====== INVOER OPDRACHT ======

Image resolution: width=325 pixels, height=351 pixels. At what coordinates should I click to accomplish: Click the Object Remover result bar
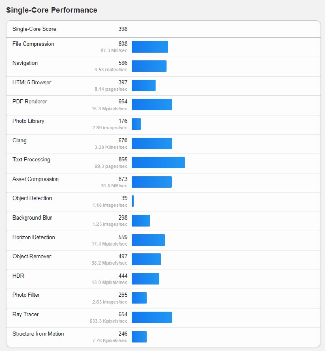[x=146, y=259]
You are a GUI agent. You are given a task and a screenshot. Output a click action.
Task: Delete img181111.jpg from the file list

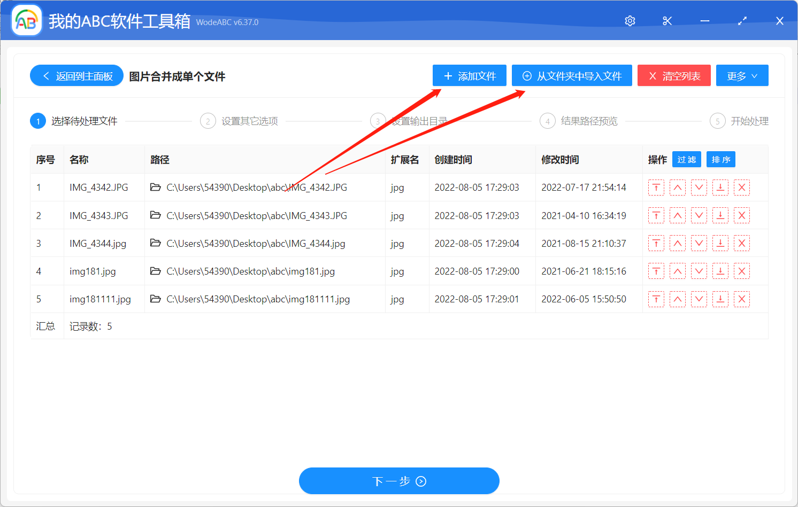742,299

======
====== INVOER OPDRACHT ======

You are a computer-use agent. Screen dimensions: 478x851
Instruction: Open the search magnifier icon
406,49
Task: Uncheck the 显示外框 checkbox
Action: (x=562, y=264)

======

__GEGEVEN OPDRACHT__. Herhaal letterlijk alles vanaf de regel met "You are a computer-use" tot en met de regel met "Action: (x=562, y=264)".

__OPLOSSING__.
You are a computer-use agent. Screen dimensions: 478x851
Instruction: Open the search magnifier icon
406,49
Task: Uncheck the 显示外框 checkbox
Action: (x=562, y=264)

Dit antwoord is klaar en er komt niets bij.